The impact of Obama's health care reform law on the price of health insurance has been hotly contested, especially as many households are learning that their current policies won't be available next year and that, in some cases, replacements will be costlier. But these hardships aren't as common as they seem, the Families USA analysis suggests.

Financial assistance provided by Obamacare will mitigate most premium increases linked to strengthened benefits and consumer protections required by the law, Pollack said. "In the vast majority of instances, the subsidy will more than make up for it, but it won't be in every single case," he said.

Among the roughly 15 million working-age Americans in the health insurance market for those who don't get health benefits from their employers or a government program like Medicare, 71 percent, or 10.8 million, have incomes low enough to qualify them for subsidized private insurance or Medicaid coverage, the Families USA analysis concludes.

That leaves 29 percent of the customers in this market, or more than 4 million people, who may see higher rates go up without the benefit of financial assistance.

Individuals who buy private health insurance using the Obamacare exchanges can qualify for three kinds of financial assistance. Tax credits for insurance premiums are available on a sliding scale to people who earn between the poverty level, which is about $11,500 for a single person this year, and four times that amount, or about $46,000. In addition, people who make up to 250 percent of poverty, or around $29,000 for a single person, are eligible for subsidies to cut their out-of-pocket costs, like deductibles and copayments. Medicaid also will be opened next year to people who earn up to 133 percent of poverty, or about $15,300 for an individual, in about half of states where the program is expanding under Obamacare.

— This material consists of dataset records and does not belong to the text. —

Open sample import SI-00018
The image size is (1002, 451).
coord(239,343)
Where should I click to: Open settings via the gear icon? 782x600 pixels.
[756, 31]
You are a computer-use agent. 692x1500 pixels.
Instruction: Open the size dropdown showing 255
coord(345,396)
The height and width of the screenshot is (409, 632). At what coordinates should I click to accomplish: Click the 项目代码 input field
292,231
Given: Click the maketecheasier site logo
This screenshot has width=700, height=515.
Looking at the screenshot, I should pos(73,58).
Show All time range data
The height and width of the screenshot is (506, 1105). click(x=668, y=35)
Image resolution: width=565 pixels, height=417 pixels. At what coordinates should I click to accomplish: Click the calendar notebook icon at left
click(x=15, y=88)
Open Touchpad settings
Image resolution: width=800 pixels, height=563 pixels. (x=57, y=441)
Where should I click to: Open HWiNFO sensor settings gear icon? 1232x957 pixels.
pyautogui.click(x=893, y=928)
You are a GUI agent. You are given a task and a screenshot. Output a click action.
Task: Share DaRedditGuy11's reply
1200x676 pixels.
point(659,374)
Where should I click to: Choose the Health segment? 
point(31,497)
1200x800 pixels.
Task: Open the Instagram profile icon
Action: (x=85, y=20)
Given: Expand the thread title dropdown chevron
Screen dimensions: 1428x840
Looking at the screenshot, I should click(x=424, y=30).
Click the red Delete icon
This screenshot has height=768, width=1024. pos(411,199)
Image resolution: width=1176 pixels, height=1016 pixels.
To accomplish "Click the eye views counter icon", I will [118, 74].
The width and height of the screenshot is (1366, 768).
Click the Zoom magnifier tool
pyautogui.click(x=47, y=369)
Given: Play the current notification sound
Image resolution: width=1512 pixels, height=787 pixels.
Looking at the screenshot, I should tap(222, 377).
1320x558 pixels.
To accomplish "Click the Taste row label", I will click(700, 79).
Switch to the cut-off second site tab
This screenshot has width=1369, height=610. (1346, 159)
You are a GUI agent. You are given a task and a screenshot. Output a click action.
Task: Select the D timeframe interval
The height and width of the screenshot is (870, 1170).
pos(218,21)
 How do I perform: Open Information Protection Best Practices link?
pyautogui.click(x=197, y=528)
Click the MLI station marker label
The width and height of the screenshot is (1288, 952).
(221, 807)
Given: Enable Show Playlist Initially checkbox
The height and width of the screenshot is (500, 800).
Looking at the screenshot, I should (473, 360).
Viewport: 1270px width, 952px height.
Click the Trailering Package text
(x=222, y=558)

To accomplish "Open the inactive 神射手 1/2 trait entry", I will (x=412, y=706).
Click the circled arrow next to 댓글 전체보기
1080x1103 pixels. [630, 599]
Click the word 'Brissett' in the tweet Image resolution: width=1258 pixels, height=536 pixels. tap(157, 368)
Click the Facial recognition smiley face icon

Millions of consumers across the U.S. have been receiving letters from their health insurance carriers in recent months advising them that their current plans don't meet Obamacare standards and won't be available next year. In many cases, these customers are told that replacement plans will cost significantly more, although insurers aren't always advising people to shop around for lower prices or to seek financial assistance via the health insurance exchanges.

"For anyone receiving a termination notice, especially if they have not yet found an alternative that is at least as good, it obviously is a concern and one that we take seriously. But I believe that this concern has been blown significantly out of proportion," Pollack said.

Coverage in this segment of the market wasn't stable before Obamacare, in part because insurance companies routinely modified or eliminated health plans and in part because people cycled into the individual health insurance market temporarily when they lost jobs or health benefits before returning to the employer-based system, Pollack said.

Sixty-five percent of individual health insurance plans are in place for less than a year, and the median duration of a plan is eight months, according to the report. Based on that historical trend and the data on the size of the individual market and the incomes of its customers, Families USA estimates that 0.6 percent of the U.S. population faces the prospect of canceled plans and higher rates without subsidies.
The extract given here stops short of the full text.